The most obvious reason why the story set itself in the seventies is because that’s when my own teen years were set. I turned fourteen in 1976 and went to the Gaeltacht that June. The Gaeltacht (Irish language college) is a rite of passage for Irish teens. Think American summer camp, but speaking Irish. It’s basically a month where a heap of the fourteen to eighteen year-olds from your home town are transposed to a remote area in the west of Ireland and let loose – minus parents, plus sea, sand and dancing. There’s lots of time to get lost somewhere on the byroads between classes or when cycling back from the céilí to your host house late at night.
That June a heatwave hit. Temperatures soared across Europe, even Ireland was coloured red on the weatherman’s nightly map. We wore t-shirts and shorts every single day. We slept with every window wide open. The tarmac melted, there was water-rationing. It was a summer like the summers in movies and Ireland was flipping Italy. With time it has become a legendary summer, so using it as the setting for a reimagining of an Irish legend was a natural fit.
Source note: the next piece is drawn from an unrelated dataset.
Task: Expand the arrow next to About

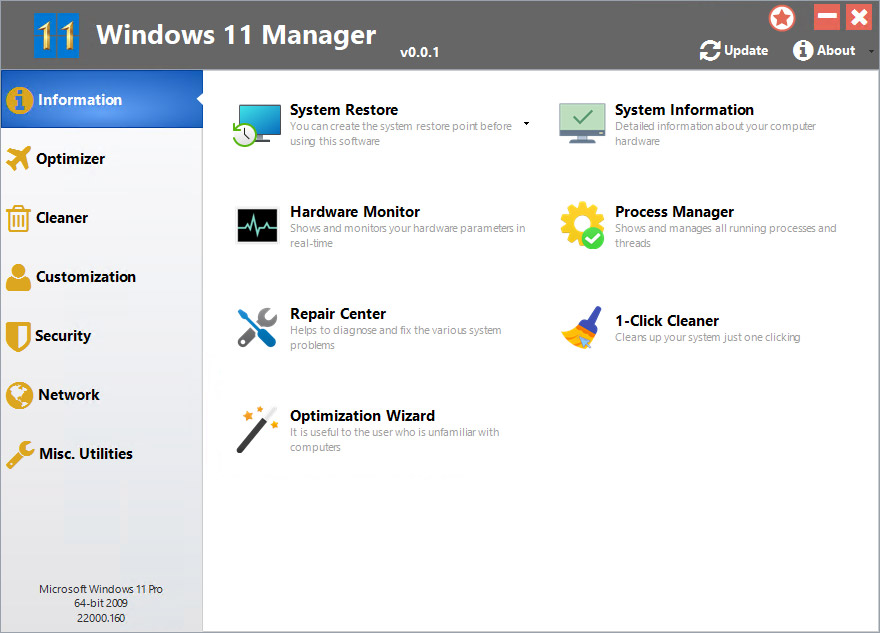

The legend I am reimagining in On Midnight Beach is called the Táin, which translates as ‘the raid’. An Irish rock band called The Horslips released a concept album called The Táin in 1973, my sister had a copy. We played it until the needle wrecked the grooves.
These are the memories and circumstances which collided in my brain, serving up the story set in that special summer. But there are practical writerly reasons for setting it then too. For a start, there were no personal computers, no smart phones, no Wi-Fi. Yay! Our present-day world of constant connection and instant access to information can be a real plot strangler. But more importantly, I know exactly how teenagers spoke, dressed and acted in Ireland in 1976. On Midnight Beach has a love story at its heart, my first attempt as a writer to write love scenes and evoke raging hormones with words. I was really nervous about whether I could do it convincingly, then I realised the easiest way would be to slip back into my own teenage skin and write from there. 1976 was the summer of my first boyfriend, my first French kiss. I could write about first love – so long as it was dressed in frayed bellbottom jeans.
On Midnight Beach by Marie-Louise Fitzpatrick published 2 April 2020.